Our district hospitals should be able to do X-rays seven days a week rather than five days a week between 9 a.m. and 5 p.m. That way of thinking and doing business must change, and surely with any kind of reform that must be considered. I am not convinced about these hospital groups. They have nice flashy logos - it is Saolta in our case - but do those groups involve the district hospitals, or is it a case, for example, that Mayo General Hospital needs to work with them? What have the hospital groups brought to the equation in dealing with this problem? If we look at the size of the problem in mid-November, it is far more serious than it has been for some years. Much work must be done around those hospital groups.

We are supposed to have had much public service reform in the past few years. I know it took much work to get to an 8 a.m. to 8 p.m. working day but we must examine the possibility of a seven-day service, putting extra positions in place to do that. It is ridiculous that operating theatres are empty through the night and X-ray machines are switched off at weekends unless there is an emergency appointment. It is ridiculous that services that can be done and which do not take long must be done between 9 a.m. and 5 p.m. It is absolutely ridiculous, particularly when people must travel long distances, that everybody gets the same appointment at 9 a.m., meaning that in many cases hundreds of people will turn up for that appointment, leaving some people to be seen only at 3 p.m., 4 p.m. or 5 p.m. Such practice still goes on. Until patients are treated with dignity and respect, with resources provided to back this up, there will be more cases like we saw in Tallaght, with accident and emergency services backed up.

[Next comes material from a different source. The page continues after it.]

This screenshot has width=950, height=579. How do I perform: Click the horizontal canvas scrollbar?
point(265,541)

I am not convinced that the current management of the HSE understands this but if it does, it is not interested in change or putting patients at the front and centre of the system. With the kind of money being spent on health, we should be able to resolve these problems. We do not necessarily have to think outside the box; with a bit of cop-on we could resolve these problems. If somebody experienced the journey of a patient from Erris or Ballina into Galway, he or she would know it involves driving through the city of Galway in peak traffic to try to get to the regional hospital, when there are hundreds of acres in Merlin Park that could offer many services without forcing people through the city. That would require somebody to think about the patient in his or her home and what it takes to get to the hospital. We are pushing people into these super-hospitals but it seems nobody in the HSE management is thinking of the patient's journey. As long as this continues, we will have accident and emergency department problems every year. We will see tenders for trolleys each year and we will hear of cases where people were on those trolleys for 97 hours every week from November to March. That is simply not good enough.

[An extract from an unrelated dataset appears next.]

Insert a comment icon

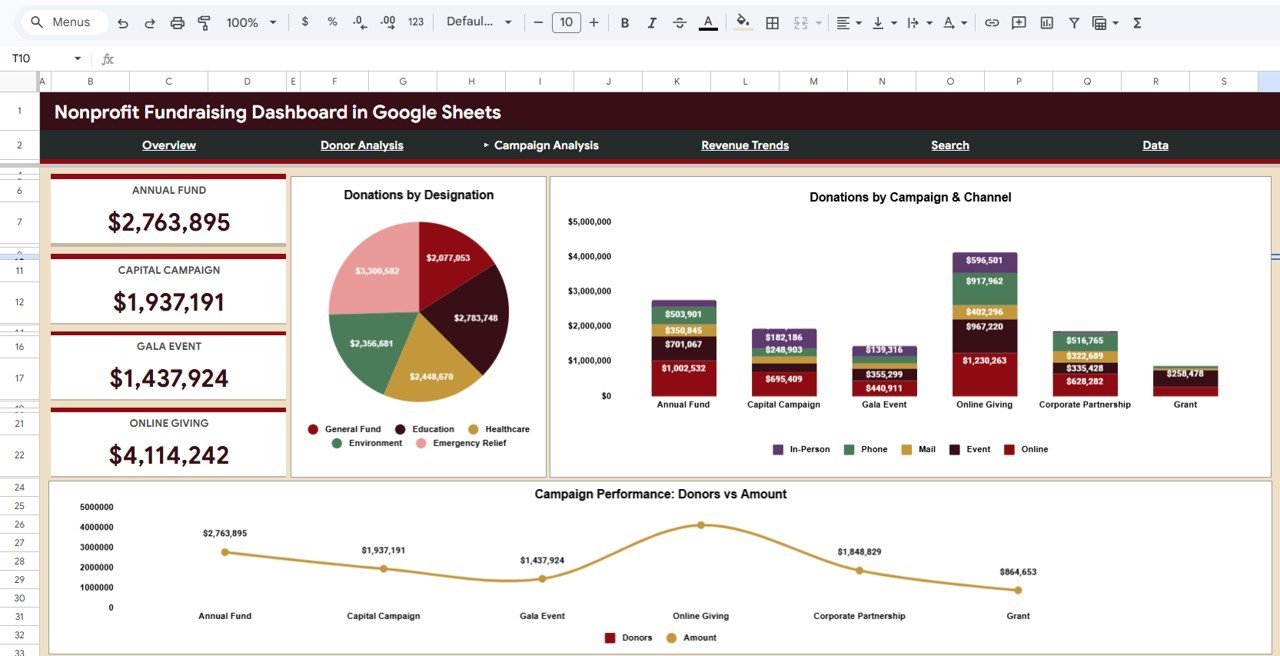pos(1018,21)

We can wring our hands in the Chamber, give out and vote but we will go home again at 9.30 p.m. The problems will continue at 9.30 p.m. this evening, at 9.30 a.m. tomorrow and 9.30 p.m. tomorrow evening. The people who should be accountable are not here in the Chamber and the people running the health service are not here. It is time they walked in the shoes of the people they are supposed to serve; if they did, we would have a different kind of health service.